Ever since China slowed from unsustainable 10 per cent-plus growth figures in the pre-2008 decade, there has been a barrage of voices foreseeing a painful slump. Some even doubt that China will overtake American GDP.
Meanwhile, official figures show China growing at more than 7 per cent, which is enough to double GDP in a decade and enough to keep an otherwise stagnant world growing.
The pessimists have a bewildering array of arguments, some already overtaken by events. Those who said China could not decouple (could not sustain growth when the advanced countries are in deep recession) grossly overstated the case. The related argument – that China depends on exports for its growth – has also been superseded: as the graph shows, the contribution of net exports to growth has been negative for the past five years.
Most commentators accept that China will continue to grow at around its present pace, but want to fret about a 'middle-income trap' or argue the detail (will growth be 6 per cent or 8 per cent?). But detail is elusive in Chinese statistics: the differences are within the margin of error. The fact is, even if China slows to 6.5 per cent later this decade (as officially predicted), this pace of growth still doubles GDP in under 12 years.

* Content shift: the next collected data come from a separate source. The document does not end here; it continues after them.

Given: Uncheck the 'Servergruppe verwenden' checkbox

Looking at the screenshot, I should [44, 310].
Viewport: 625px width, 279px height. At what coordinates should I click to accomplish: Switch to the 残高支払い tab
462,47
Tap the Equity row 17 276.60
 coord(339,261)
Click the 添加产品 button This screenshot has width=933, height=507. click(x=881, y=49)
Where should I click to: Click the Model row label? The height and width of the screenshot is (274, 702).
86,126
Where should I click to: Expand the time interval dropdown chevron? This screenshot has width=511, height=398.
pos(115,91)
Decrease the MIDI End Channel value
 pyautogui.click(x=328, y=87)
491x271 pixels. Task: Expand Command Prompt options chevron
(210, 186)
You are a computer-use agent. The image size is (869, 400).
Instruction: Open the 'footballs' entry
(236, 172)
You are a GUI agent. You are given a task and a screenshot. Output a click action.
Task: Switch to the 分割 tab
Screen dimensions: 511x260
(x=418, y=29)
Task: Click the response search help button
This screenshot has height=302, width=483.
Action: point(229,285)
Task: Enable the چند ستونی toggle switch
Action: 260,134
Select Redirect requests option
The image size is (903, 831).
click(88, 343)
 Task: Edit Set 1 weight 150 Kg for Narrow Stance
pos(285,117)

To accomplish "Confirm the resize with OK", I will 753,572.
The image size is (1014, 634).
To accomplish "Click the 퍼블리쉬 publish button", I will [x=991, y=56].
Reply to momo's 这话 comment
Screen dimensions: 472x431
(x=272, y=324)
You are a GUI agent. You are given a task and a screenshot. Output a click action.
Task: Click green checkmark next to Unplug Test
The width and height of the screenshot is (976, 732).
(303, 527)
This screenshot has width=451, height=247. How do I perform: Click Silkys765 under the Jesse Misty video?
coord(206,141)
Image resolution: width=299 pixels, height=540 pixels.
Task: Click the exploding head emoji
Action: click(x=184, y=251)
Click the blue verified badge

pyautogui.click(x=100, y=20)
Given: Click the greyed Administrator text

A smaller group predict a more dramatic slowing. Some are pointing to demographics and the impending Lewis Turning Point, the moment when China can no longer boost growth by shifting people out of the vast reservoir of rural underemployment. But, even if labour force numbers have peaked, this turning point is still a decade or so away. Both this and the ageing population ('will China grow old before it gets rich?') are reasons to expect and accept lower growth rates some time in the future, but not this decade.
Among the slump predictors, some argue that it is not possible to go from an investment-driven model (investment accounts for half of GDP growth) to a more normal consumption-driven growth model without a sustained period of slow transitional growth.
The most vocal of these, Michael Pettis, has a still-running bet with The Economist that growth this decade will average 3 per cent. Given the growth that has already occurred this decade, the economy would have to average zero for the rest of the decade for him to win. In his current writing, he has fuzzed the growth number and pushed the stagnation out in time, but maintains the core argument.
When even the former Chinese premier describes the growth model as 'unsteady, unbalanced, uncoordinated and unsustainable', it's easy to agree that things need to change. Indisputably, there is always a challenge in transition.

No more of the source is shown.